Segment Open

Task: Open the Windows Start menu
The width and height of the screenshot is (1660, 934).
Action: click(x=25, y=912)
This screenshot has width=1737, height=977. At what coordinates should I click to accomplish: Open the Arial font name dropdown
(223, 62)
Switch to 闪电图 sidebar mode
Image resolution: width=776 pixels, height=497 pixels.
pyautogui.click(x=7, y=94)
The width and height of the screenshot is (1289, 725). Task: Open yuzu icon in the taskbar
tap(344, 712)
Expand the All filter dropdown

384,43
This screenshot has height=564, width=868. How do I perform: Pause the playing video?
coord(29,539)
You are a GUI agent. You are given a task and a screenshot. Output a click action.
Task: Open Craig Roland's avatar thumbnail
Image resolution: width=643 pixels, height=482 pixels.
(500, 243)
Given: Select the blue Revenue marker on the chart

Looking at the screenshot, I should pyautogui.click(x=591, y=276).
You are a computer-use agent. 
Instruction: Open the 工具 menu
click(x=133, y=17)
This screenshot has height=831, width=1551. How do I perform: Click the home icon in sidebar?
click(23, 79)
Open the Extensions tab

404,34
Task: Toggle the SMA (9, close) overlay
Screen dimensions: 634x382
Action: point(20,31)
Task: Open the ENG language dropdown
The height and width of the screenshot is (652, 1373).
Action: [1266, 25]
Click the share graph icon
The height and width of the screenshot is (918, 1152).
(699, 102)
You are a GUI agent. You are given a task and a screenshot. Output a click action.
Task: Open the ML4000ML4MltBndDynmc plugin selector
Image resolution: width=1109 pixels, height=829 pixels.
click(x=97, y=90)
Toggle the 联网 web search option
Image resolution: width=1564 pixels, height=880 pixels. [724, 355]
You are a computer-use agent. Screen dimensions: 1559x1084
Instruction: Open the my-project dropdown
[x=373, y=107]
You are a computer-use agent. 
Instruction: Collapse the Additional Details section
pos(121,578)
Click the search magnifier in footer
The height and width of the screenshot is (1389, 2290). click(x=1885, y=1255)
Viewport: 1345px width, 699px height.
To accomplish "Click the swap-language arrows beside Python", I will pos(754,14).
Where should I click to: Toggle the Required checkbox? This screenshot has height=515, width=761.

Segment Closed

**Task prompt**
Take the material above and reproduce it word for word.

**Result of the exercise**
Task: Open the Windows Start menu
The width and height of the screenshot is (1660, 934).
Action: click(x=25, y=912)
This screenshot has width=1737, height=977. At what coordinates should I click to accomplish: Open the Arial font name dropdown
(223, 62)
Switch to 闪电图 sidebar mode
Image resolution: width=776 pixels, height=497 pixels.
pyautogui.click(x=7, y=94)
The width and height of the screenshot is (1289, 725). Task: Open yuzu icon in the taskbar
tap(344, 712)
Expand the All filter dropdown

384,43
This screenshot has height=564, width=868. How do I perform: Pause the playing video?
coord(29,539)
You are a GUI agent. You are given a task and a screenshot. Output a click action.
Task: Open Craig Roland's avatar thumbnail
Image resolution: width=643 pixels, height=482 pixels.
(500, 243)
Given: Select the blue Revenue marker on the chart

Looking at the screenshot, I should pyautogui.click(x=591, y=276).
You are a computer-use agent. 
Instruction: Open the 工具 menu
click(x=133, y=17)
This screenshot has height=831, width=1551. How do I perform: Click the home icon in sidebar?
click(23, 79)
Open the Extensions tab

404,34
Task: Toggle the SMA (9, close) overlay
Screen dimensions: 634x382
Action: point(20,31)
Task: Open the ENG language dropdown
The height and width of the screenshot is (652, 1373).
Action: [1266, 25]
Click the share graph icon
The height and width of the screenshot is (918, 1152).
(699, 102)
You are a GUI agent. You are given a task and a screenshot. Output a click action.
Task: Open the ML4000ML4MltBndDynmc plugin selector
Image resolution: width=1109 pixels, height=829 pixels.
click(x=97, y=90)
Toggle the 联网 web search option
Image resolution: width=1564 pixels, height=880 pixels. [724, 355]
You are a computer-use agent. Screen dimensions: 1559x1084
Instruction: Open the my-project dropdown
[x=373, y=107]
You are a computer-use agent. 
Instruction: Collapse the Additional Details section
pos(121,578)
Click the search magnifier in footer
The height and width of the screenshot is (1389, 2290). click(x=1885, y=1255)
Viewport: 1345px width, 699px height.
To accomplish "Click the swap-language arrows beside Python", I will pos(754,14).
Where should I click to: Toggle the Required checkbox? This screenshot has height=515, width=761.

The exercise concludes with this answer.